Tribunal Administratif de VERSAILLES — Décision N° TA78-2403326

mercredi 29 mai 2024

JuridictionTribunal Administratif de VERSAILLES
SectionTribunal Administratif de VERSAILLES
N° DossierTA78-2403326
TypeDécision
RecoursExcès de pouvoir
FormationReconduites à la frontière
Avocat requérantKOENEN

Texte intégral

Vu la procédure suivante :

Par une requête, enregistrée le 21 avril 2024, M. B A demande au tribunal :

1°) de le faire bénéficier de l'aide juridictionnelle à titre provisoire ;

2°) d'annuler l'arrêté du 28 mars 2024 par lequel le préfet des Yvelines l'a obligé de quitter le territoire français, refusant de lui accorder un délai de départ volontaire de 30 jours, et a fixé le pays de destination.

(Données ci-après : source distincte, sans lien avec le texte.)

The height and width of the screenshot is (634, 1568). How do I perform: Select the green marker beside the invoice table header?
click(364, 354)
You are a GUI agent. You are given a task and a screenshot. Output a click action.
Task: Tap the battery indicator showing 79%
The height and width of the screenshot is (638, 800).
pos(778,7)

Il soutient que l'arrêté attaqué :

- est entaché d'une irrégularité de notification faute de traduction de ses motifs et des voies et délais de recours dans la langue qu'il comprend ;

- est entaché d'une insuffisance de motivation et de défaut d'examen sérieux et particulier de sa situation personnelle ;

- a été pris sans lui permettre de s'expliquer ;

- l'expose à cinq ans d'emprisonnement en tant qu'insoumis du service militaire en cas de retour en Turquie ;

- ne tient pas compte des documents qu'il entend produire à l'appui de sa demande de réexamen de demande d'asile ;

- est entaché d'erreur manifeste d'appréciation au regard de la Turquie pays ravagé par 20 années de dictature et un tremblement de terre ;

- porte atteinte à son droit au respect de sa vie privée et familiale dès lors que toute sa famille se trouve en France et bénéficie du statut de réfugiés.

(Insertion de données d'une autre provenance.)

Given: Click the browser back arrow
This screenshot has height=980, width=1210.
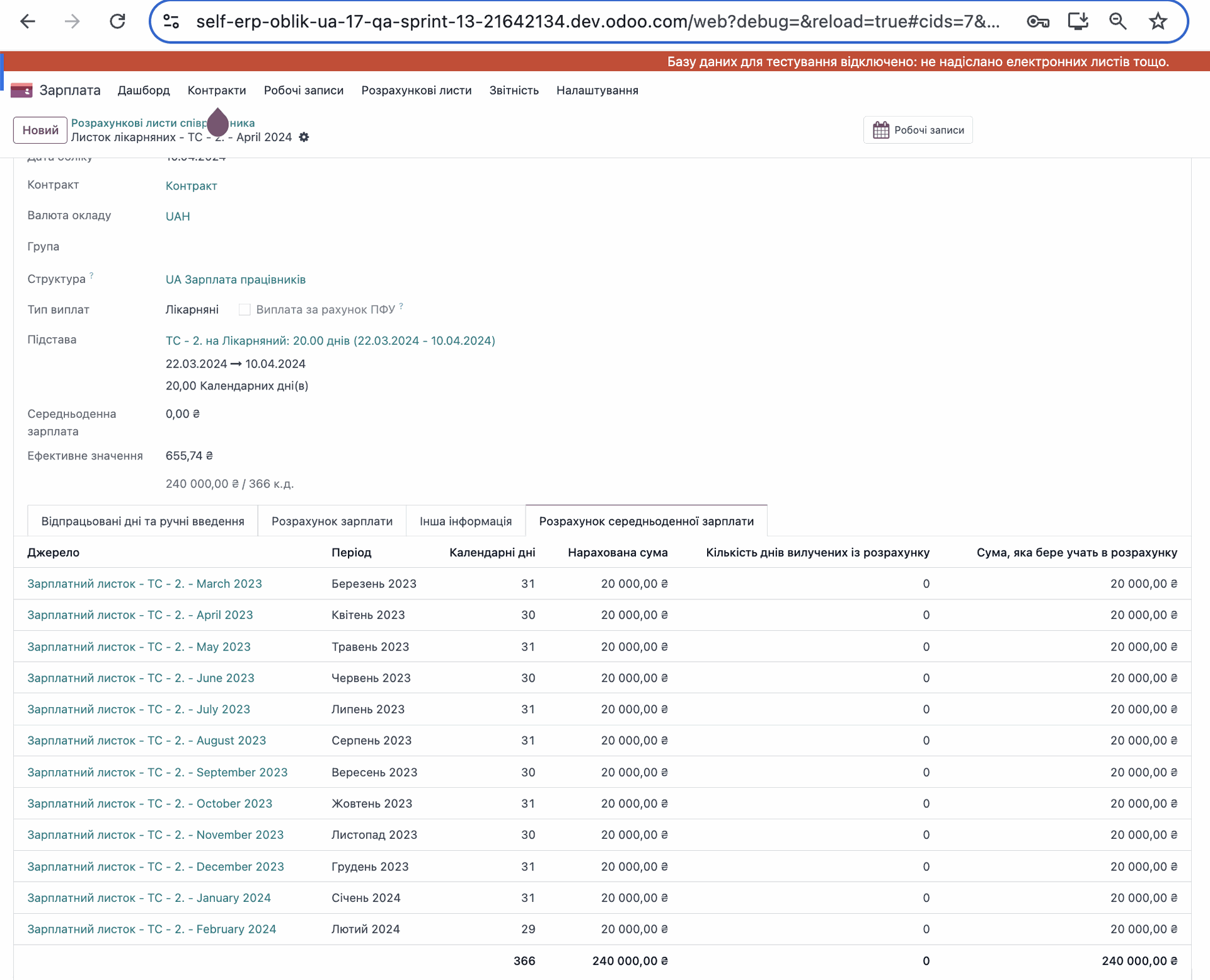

Le préfet des Yvelines qui n'a pas produit de mémoire en défense a communiqué au tribunal des pièces du dossier qui ont été enregistrées au tribunal le 6 mai 2024.

Vu les autres pièces du dossier.

Vu :

- la Constitution notamment en son article 2 ;

- la convention européenne de sauvegarde des droits de l'homme et des libertés fondamentales ;

- le code de l'entrée et du séjour des étrangers et du droit d'asile ;

- le code de justice administrative.

La présidente du tribunal administratif de Versailles a désigné M. D pour statuer sur les requêtes relevant de la procédure prévue à l'article L. 614-5 du code de l'entrée et du séjour des étrangers et du droit d'asile en application de l'article R. 776-13-3 du code de justice administrative.

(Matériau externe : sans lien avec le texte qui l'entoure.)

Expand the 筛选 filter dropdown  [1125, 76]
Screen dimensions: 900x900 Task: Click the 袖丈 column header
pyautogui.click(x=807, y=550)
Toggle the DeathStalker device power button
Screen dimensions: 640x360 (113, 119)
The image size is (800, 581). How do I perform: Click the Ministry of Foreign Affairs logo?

Les parties ont été régulièrement averties du jour de l'audience.

Ont été entendus au cours de l'audience publique du 23 mai 2024, en présence de M. Rion, greffier d'audience :

- le rapport de M. D qui en application de l'article R.611-7 du code de justice administrative a soulevé d'office l'irrecevabilité des conclusions à fin d'annulation de la décision refusant d'accorder un délai de départ dès lors que le préfet des Yvelines a accordé ce délai ;

- les observations de Me Balikci, avocat représentant M. A, absent, qui soutient que le dossier n'est pas en état ce qui justifiait sa demande de renvoi, que son client n'a pas présenté de demande de titre de séjour et qu'il s'est vu délivrer une attestation de demande d'asile le 15 mai 2024 par le préfet des Yvelines valable jusqu'au 14 novembre 2024, qu'il travaille depuis treize mois et est hébergé et que, dans ces conditions, la décision attaquée est entachée d'un défaut d'examen sérieux et d'erreur manifestation d'appréciation ;

- en présence de Mme C, interprète en langue turque ;

- le préfet des Yvelines ni présent, ni représenté.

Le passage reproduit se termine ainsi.